Libre, mais honteuse
Les vacances de Noël étant dans quelques jours, les illuminations émerveillaient les grands. Alex et moi avions enfin fini d'accrocher les décorations lumineuses en cette soirée enneigée où il était plus difficile de rouler sans se prendre un poteau ou une autre voiture. Les flocons envahissaient le paysage urbain à une vitesse incroyable obligeant les habitants à rester cloîtrés chez eux. Bien sûr, certains aventureux se promenaient sur les trottoirs malgré le verglas et les bourrasques de vent.
Cela faisait plusieurs jours qu'Elena restait chez elle avec son mari qui n'avait pas rouvert le restaurant depuis que l'hiver avait établi son lit blanc sur notre ville. Je restai chez Alex ne me plaignant pas de son logis.
La fin de la semaine serait plus clémente avec moins de torrent de neige à profusion. J'espérai vraiment que mes parents puissent venir jusqu'ici sans encombre. Les avions reprendraient sûrement leurs vols à ce moment.
Alex glissa ses bras autour de ma taille tandis que je regardais la neige tombée par la vitre. Il continuait à faire tourner son garage, mais seul, étant donné que Serge ne pouvait pas traverser la ville sans heurter un ou deux poteaux au passage. De toute façon, le temps passé avec sa fille devait lui faire plaisir.
« A quoi penses-tu ? demanda-t-il déposant un baiser sur mon cou.
- A mes parents. J'espère qu'ils arriveront à venir jusqu'ici.

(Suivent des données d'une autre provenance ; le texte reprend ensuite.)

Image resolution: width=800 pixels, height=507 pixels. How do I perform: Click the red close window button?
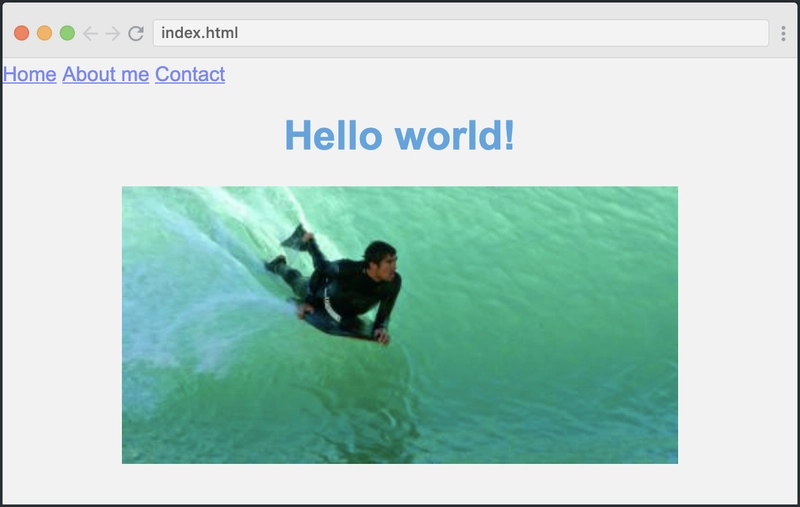click(21, 33)
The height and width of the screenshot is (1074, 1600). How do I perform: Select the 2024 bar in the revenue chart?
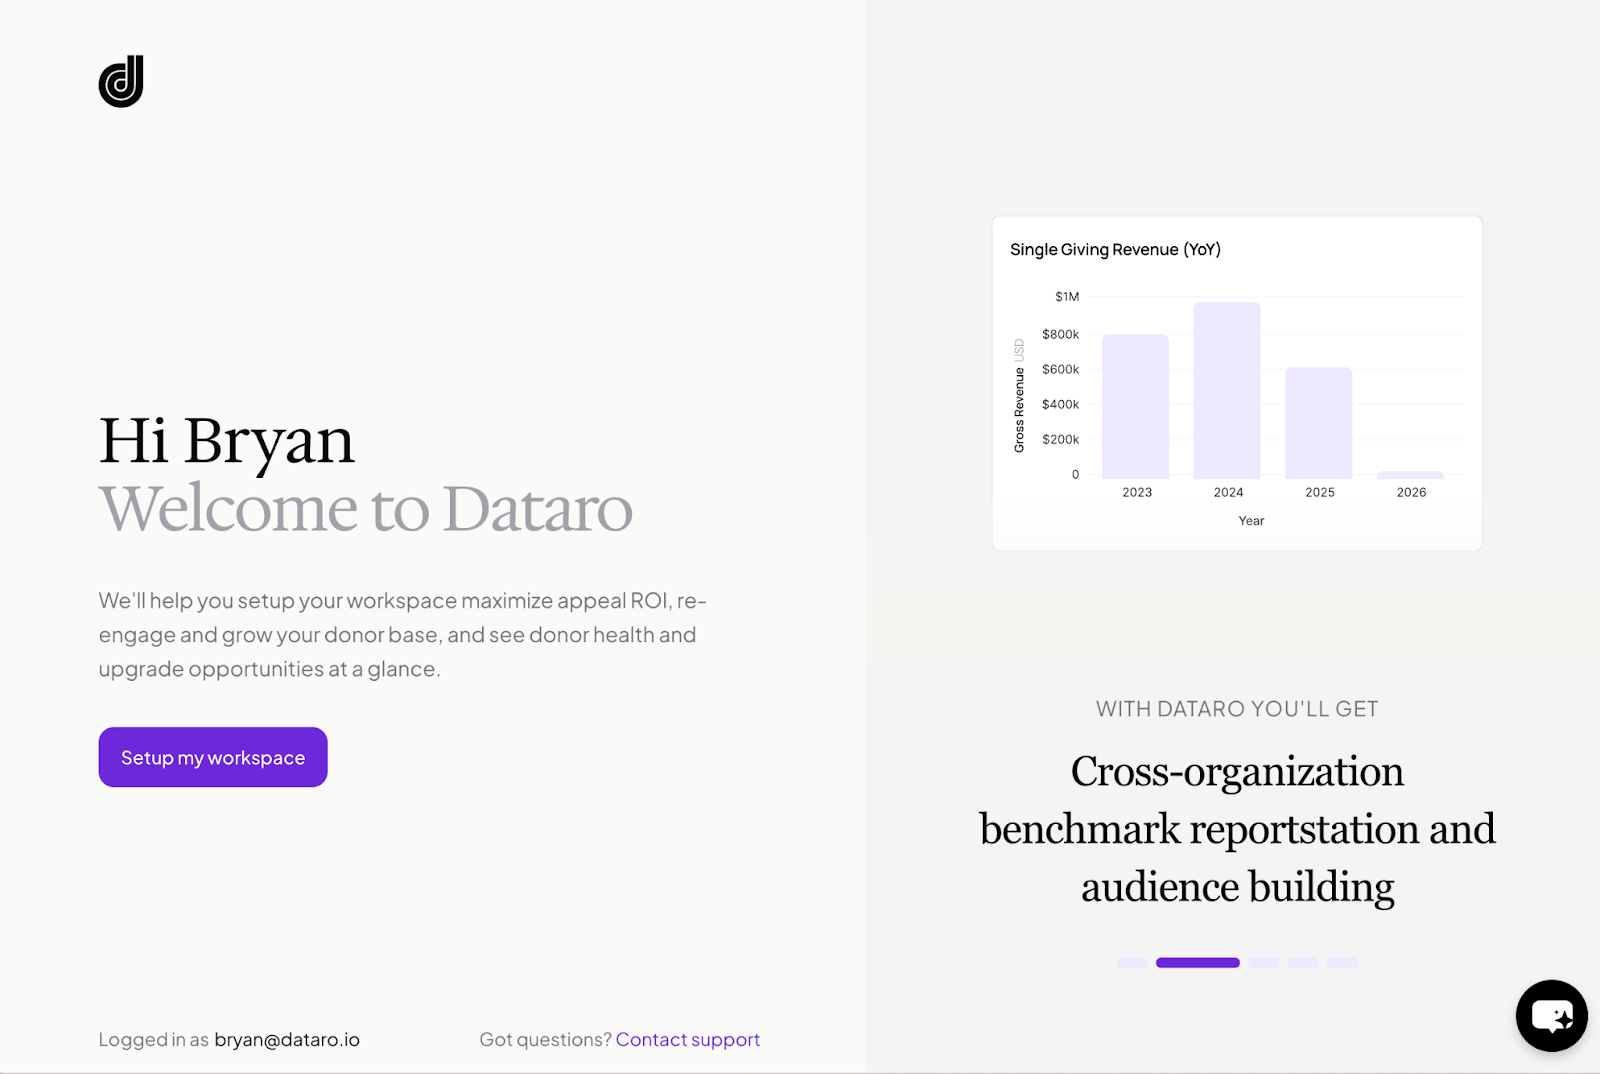[1227, 391]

- En parlant de famille. Mon frère et sa petite famille vont venir pour Noël. Je pense qu'ils seront là en même temps que tes parents. Ça sera vraiment l'occasion de fêter un grand Noël. »
Je me figeai un instant en repensant à son frère. Mon ex-patron allait venir ici. Le frère d'Alex allait revenir chez lui. J'allai revoir cet homme de mon passé. Moi qui pensais pouvoir y échapper, j'étais bien naïve.
« Ça va ?
- Oui... Tu t'entends bien avec ton frère ?
- Oui, pourquoi cette question ?
- Je ne sais pas. Tu ne parles pas souvent de lui...
- Ouais, depuis que nos parents sont partis, je lui ai pas beaucoup parlé ou même revu. Mon frère est parti et a fait sa vie de son côté alors que je suis resté ici. Ça m'a pas dérangé, mais c'est vrai que c'est tout le temps lui qui m'appelait. Jusqu'à ce que je te rencontre. »
Je me retournai toujours dans ses bras, et le fixai intriguée. Il me caressa doucement la joue en souriant avec amour.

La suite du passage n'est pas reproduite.